Offering highly specialised mobile silo cleaning services, BUCHEN-ICS is also the company to turn to if a silo’s contents can still be used and need to be protected.
It’s the summer holidays. Peak season for Fehmarn and its idyllic Burgstaaken Harbour. Tourists are enjoying the maritime flair: going on boat trips, watching the fishing boats coming in, sitting in the cafés and restaurants. Burgstaaken, though, is not just a magnet for tourists. It is also the place where the island’s cereal crops are stored. Last June, one of the port’s employees noticed pockets of embers falling from the silo while offloading some of the rapeseed. A problem for the fire brigade: if they simply removed the contents, then oxygen would enter the silo and stoke the embers. And they couldn’t use water as the rapeseed would absorb it and expand, which in turn would push the walls of the building outwards. The situation was further aggravated by the fact that the smouldering fire inside the silo had released some explosive gases. Having looked at the various alternatives, the fire brigade decided to flood the silo with nitrogen as this would suppress the embers and neutralise the explosive gases.
Less than a week later, the danger had passed. Focus was now on clearing the site up. The first task was to remove the rapeseed from the silo – something that had to be done in line with strict safety standards and without people entering the silo because of the nitrogen.
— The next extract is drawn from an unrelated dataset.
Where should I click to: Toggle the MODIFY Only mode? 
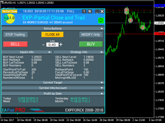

The operator of the silo turned to BUCHEN-ICS, one of the leading experts for working in a nitrogen atmosphere and a specialist for cleaning silos. Within record time, the BUCHEN-ICS team had planned exactly how they should proceed, gathered together the equipment they needed and travelled to Fehmarn.
Once on site, they set up their mobile cleaning systems, which in itself was not an easy task considering the lack of space available. Using the BinDrill® system, these experienced operatives then drilled into the rapeseed that had become clogged up so that the contents flowed easily. Once unclogged, a vacuum/suction unit was deployed to vacuum up the rapeseed and transfer it to a number of containers. One particular challenge faced by the team was the unusual architecture of this historical building as it was 30 metres high and divided up into 16 separate chambers. Ten of these chambers contained rapeseed – around 80 tonnes in all.
BUCHEN-ICS first cleaned chamber 13, the heart of the smouldering fire, and then two further chambers and the silo’s underground rooms. When cleaning silos in a nitrogen atmosphere, BUCHEN-ICS normally uses a non-man-entry system so that the team does not need to climb into the storage space. The special features of this particular silo, however, meant that this was not an option. Wearing special anti-panic helmets (with two completely separate oxygen supplies and an integrated communications system), the BUCHEN-ICS specialists entered the silo’s chambers to clean them. They were also directly connected to the life support system (LSS) located outside the silo throughout their assignment. Equipped with video surveillance, communications systems and technology to continuously measure the atmosphere in the silo, the LSS provided them with the highest possible levels of safety. The emergency call-out was successfully completed within a fortnight. And Burgstaaken Harbour was once again as it should be – for the residents, for the tourists and for the businesses supplying cereal to the mainland.